Business Moves

February 17, 2014

KKR, Sedgwick

Sedgwick Claims Management Services Inc., a provider of claims and productivity management technology and services, said global investment firm KKR, together with Sedgwick’s management team, agreed to acquire majority ownership of Sedgwick for approximately $2.4 billion from its current group of investors. The current investors include Hellman & Friedman LLC and Stone Point Capital LLC. On an annual basis, Sedgwick handles more than 2.1 million claims and has fiduciary responsibility for claim payments totaling more than $11 billion. The transaction is expected to close during the first quarter of 2014, subject to customary conditions and regulatory approvals.

Verisk, EagleView

Verisk Analytics Inc., a supplier of data to insurers and banks, agreed to buy EagleView Technology Corp. for $650 million in cash, adding an image library that encompasses about 90 percent of U.S. structures. The deal will allow Verisk to bolster its underwriting software and expand offerings to insurance and government customers, according to a statement.

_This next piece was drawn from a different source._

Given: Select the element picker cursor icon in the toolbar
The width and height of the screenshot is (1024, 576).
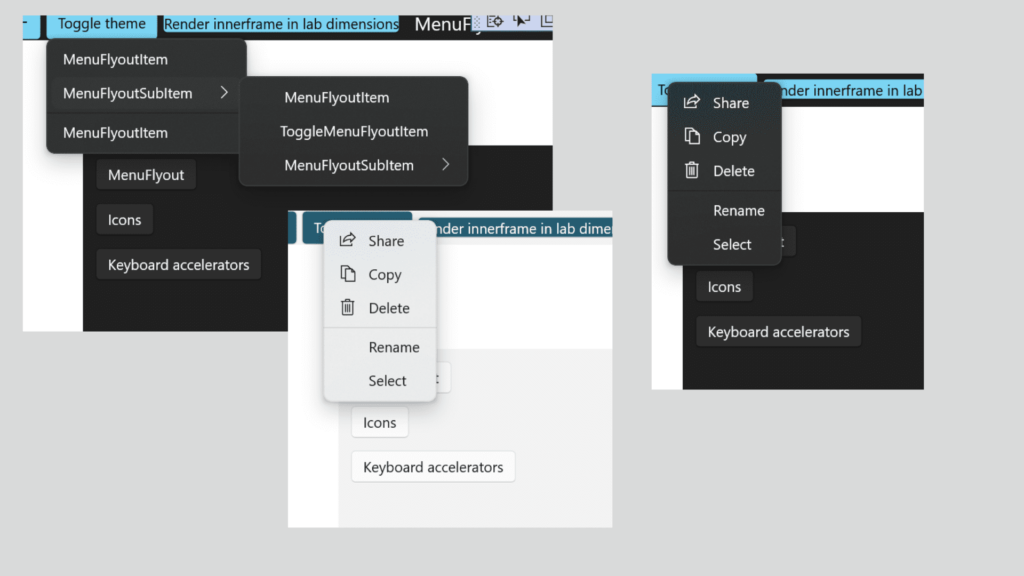Looking at the screenshot, I should point(521,22).
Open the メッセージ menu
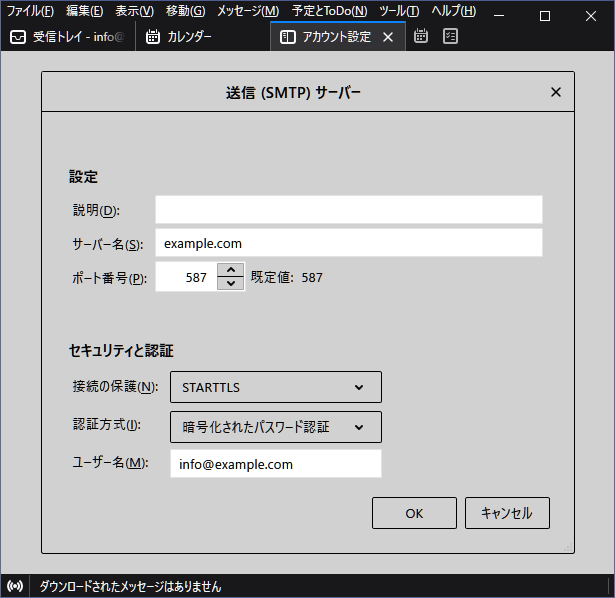Viewport: 615px width, 598px height. tap(248, 11)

The insurance and construction industries use EagleView’s technology and methods to obtain detailed roof and wall measurements from aerial imagery. The image library covers more than 1 million square miles. The parent company of Pictometry International Corp. and Eagle View Technologies Inc. has offices in Rochester, New York, and Bothell, Washington.

Caliber Collision

Caliber Collision Centers, an operator of collision repair facilities, acquired B&G Collision in Temple, Texas. The new 20,000 square foot center is the company’s 59th location in Texas. In a separate announcement, Caliber Collision Centers acquired A&R Auto Body and reopened the 8,200 square foot location as Caliber’s newest center in San Clemente, Calif.

SNL, iPartners

SNL Insurance acquired iPartners LLC, a SaaS provider of business intelligence reporting for property/casualty and life insurance companies for over 15 years. SNL Insurance client insurers will now have access to an internal reporting tool to help them collect, analyze and use internal data to grow operations and maximize efficiency. SNL Insurance clients will have the option to add the iPartners reporting solution to their current subscription at a preferred rate.

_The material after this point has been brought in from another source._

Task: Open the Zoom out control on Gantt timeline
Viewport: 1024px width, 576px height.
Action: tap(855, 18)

CCC, Auto Injury Solutions

CCC Information Services Inc. (CCC) acquired Auto Injury Solutions, Inc., formerly a division of Concentra Inc., a division of Humana Inc.

Terms of the transaction were not disclosed.

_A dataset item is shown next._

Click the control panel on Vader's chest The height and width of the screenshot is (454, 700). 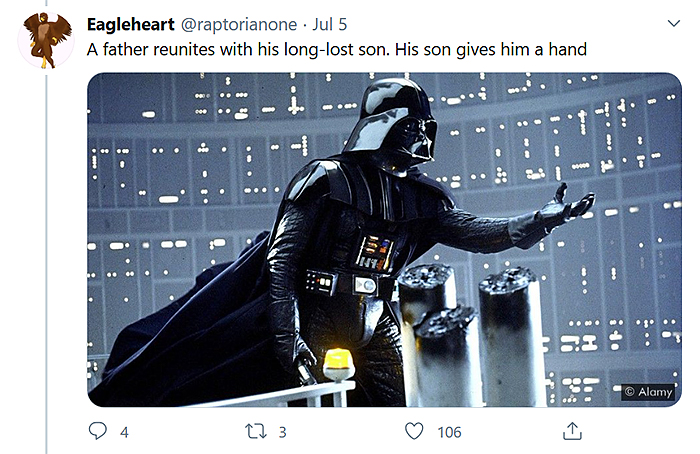pyautogui.click(x=375, y=253)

Crane Engineering, Safety Engineering Associates

Crane Engineering, a Midwest-based forensic engineering firm, has completed the acquisition of Safety Engineering Associates, a vehicle testing and accident reconstruction firm. Safety Engineering Associates’ clients will have access to Crane Engineering’s complete chemical, materials, metallurgical and micro-imaging laboratories, including its in-house 3D Laser scanner and Computed Tomography (CT) resources. Safety Engineering Associates will keep its external brand, Madison, Wis. office location.

GC3

Des Moines-based Guide One Taylor Ball and TC3, a claims construction and consulting company specializing in the reconstruction of churches, schools, senior living centers, institutions and businesses, is changing its name to GC3. GC3 said it will continue to be positioned as a product under the GuideOne portfolio, while also standing as an independent company outside of GuideOne. The shift to the new name, including rebranding of services and changes to marketing materials, has already begun.

Geico

Geico said it plans to hire more than 475 new associates in 2014 in its regional office in Tucson.

The Tucson office, which already employs more than 1,350 associates, is recruiting candidates for entry-level sales, customer service and claims customer service positions. The company is also hiring college graduates for liability claims customer service positions as well as for its management development program. The office opened for business in 2003 with fewer than 50 associates. Geico is also looking to hire auto damage adjusters and MDP candidates in Phoenix, Las Vegas, Portland and Seattle.

Lloyd’s

Lloyd’s launched its new shared service, Volume Claims Service (VCS), which it said is part of its Claims Transformation Program, for fast and fair handling of non-complex claims. VCS is designed to handle high volume, low value claims which make up around 85 percent of total claims in the Lloyd’s market. The service is provided by two competing third party service providers – Xchanging and Crawford & Co.